● **REQUIRED ACTION**: Give an exact copy of the data that follows.

● **Stored items**:
^^^^^^^^^^^^^^^^
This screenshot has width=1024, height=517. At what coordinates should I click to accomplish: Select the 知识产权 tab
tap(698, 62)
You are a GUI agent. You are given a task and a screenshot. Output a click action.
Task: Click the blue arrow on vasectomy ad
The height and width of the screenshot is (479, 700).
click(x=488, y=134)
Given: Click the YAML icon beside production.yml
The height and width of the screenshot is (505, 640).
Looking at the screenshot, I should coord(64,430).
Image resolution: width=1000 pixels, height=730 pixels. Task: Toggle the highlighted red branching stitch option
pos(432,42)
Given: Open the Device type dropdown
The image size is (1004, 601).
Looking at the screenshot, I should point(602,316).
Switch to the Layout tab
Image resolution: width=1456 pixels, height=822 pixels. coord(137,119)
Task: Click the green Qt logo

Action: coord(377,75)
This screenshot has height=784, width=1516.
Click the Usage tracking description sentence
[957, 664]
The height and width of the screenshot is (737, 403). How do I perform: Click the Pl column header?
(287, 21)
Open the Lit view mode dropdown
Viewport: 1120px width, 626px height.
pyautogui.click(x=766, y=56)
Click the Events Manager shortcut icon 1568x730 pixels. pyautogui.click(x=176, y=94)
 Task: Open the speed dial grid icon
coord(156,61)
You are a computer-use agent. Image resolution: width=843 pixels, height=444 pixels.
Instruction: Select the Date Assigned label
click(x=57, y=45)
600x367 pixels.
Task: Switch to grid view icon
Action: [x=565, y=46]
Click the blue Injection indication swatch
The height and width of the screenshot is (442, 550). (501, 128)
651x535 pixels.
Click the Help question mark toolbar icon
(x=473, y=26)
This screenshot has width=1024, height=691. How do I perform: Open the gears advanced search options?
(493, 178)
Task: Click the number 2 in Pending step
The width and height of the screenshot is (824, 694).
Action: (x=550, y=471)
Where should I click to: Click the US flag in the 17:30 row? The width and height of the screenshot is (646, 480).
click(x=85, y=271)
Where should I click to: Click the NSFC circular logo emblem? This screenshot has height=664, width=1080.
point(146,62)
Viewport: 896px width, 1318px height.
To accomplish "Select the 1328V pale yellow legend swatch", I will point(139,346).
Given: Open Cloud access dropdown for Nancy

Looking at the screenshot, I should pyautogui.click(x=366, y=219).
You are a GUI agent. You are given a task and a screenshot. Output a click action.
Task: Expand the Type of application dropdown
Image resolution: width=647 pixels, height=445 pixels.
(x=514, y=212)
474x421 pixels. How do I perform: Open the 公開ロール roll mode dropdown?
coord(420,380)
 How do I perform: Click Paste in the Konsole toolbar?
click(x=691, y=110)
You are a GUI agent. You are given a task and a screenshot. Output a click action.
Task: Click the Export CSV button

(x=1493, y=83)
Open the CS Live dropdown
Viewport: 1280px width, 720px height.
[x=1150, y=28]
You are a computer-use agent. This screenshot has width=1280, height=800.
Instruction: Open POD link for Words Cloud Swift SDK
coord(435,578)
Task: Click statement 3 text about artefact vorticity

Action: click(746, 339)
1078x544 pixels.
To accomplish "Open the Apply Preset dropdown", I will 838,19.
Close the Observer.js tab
^^^^^^^^^^^^^^^^
● **RESULT**:
This screenshot has width=1024, height=517. At what coordinates should I click to accomplish: Select the 知识产权 tab
tap(698, 62)
You are a GUI agent. You are given a task and a screenshot. Output a click action.
Task: Click the blue arrow on vasectomy ad
The height and width of the screenshot is (479, 700).
click(x=488, y=134)
Given: Click the YAML icon beside production.yml
The height and width of the screenshot is (505, 640).
Looking at the screenshot, I should coord(64,430).
Image resolution: width=1000 pixels, height=730 pixels. Task: Toggle the highlighted red branching stitch option
pos(432,42)
Given: Open the Device type dropdown
The image size is (1004, 601).
Looking at the screenshot, I should point(602,316).
Switch to the Layout tab
Image resolution: width=1456 pixels, height=822 pixels. coord(137,119)
Task: Click the green Qt logo

Action: coord(377,75)
This screenshot has height=784, width=1516.
Click the Usage tracking description sentence
[957, 664]
The height and width of the screenshot is (737, 403). How do I perform: Click the Pl column header?
(287, 21)
Open the Lit view mode dropdown
Viewport: 1120px width, 626px height.
pyautogui.click(x=766, y=56)
Click the Events Manager shortcut icon 1568x730 pixels. pyautogui.click(x=176, y=94)
 Task: Open the speed dial grid icon
coord(156,61)
You are a computer-use agent. Image resolution: width=843 pixels, height=444 pixels.
Instruction: Select the Date Assigned label
click(x=57, y=45)
600x367 pixels.
Task: Switch to grid view icon
Action: [x=565, y=46]
Click the blue Injection indication swatch
The height and width of the screenshot is (442, 550). (501, 128)
651x535 pixels.
Click the Help question mark toolbar icon
(x=473, y=26)
This screenshot has width=1024, height=691. How do I perform: Open the gears advanced search options?
(493, 178)
Task: Click the number 2 in Pending step
The width and height of the screenshot is (824, 694).
Action: (x=550, y=471)
Where should I click to: Click the US flag in the 17:30 row? The width and height of the screenshot is (646, 480).
click(x=85, y=271)
Where should I click to: Click the NSFC circular logo emblem? This screenshot has height=664, width=1080.
point(146,62)
Viewport: 896px width, 1318px height.
To accomplish "Select the 1328V pale yellow legend swatch", I will point(139,346).
Given: Open Cloud access dropdown for Nancy

Looking at the screenshot, I should pyautogui.click(x=366, y=219).
You are a GUI agent. You are given a task and a screenshot. Output a click action.
Task: Expand the Type of application dropdown
Image resolution: width=647 pixels, height=445 pixels.
(x=514, y=212)
474x421 pixels. How do I perform: Open the 公開ロール roll mode dropdown?
coord(420,380)
 How do I perform: Click Paste in the Konsole toolbar?
click(x=691, y=110)
You are a GUI agent. You are given a task and a screenshot. Output a click action.
Task: Click the Export CSV button

(x=1493, y=83)
Open the CS Live dropdown
Viewport: 1280px width, 720px height.
[x=1150, y=28]
You are a computer-use agent. This screenshot has width=1280, height=800.
Instruction: Open POD link for Words Cloud Swift SDK
coord(435,578)
Task: Click statement 3 text about artefact vorticity

Action: click(746, 339)
1078x544 pixels.
To accomplish "Open the Apply Preset dropdown", I will 838,19.
Close the Observer.js tab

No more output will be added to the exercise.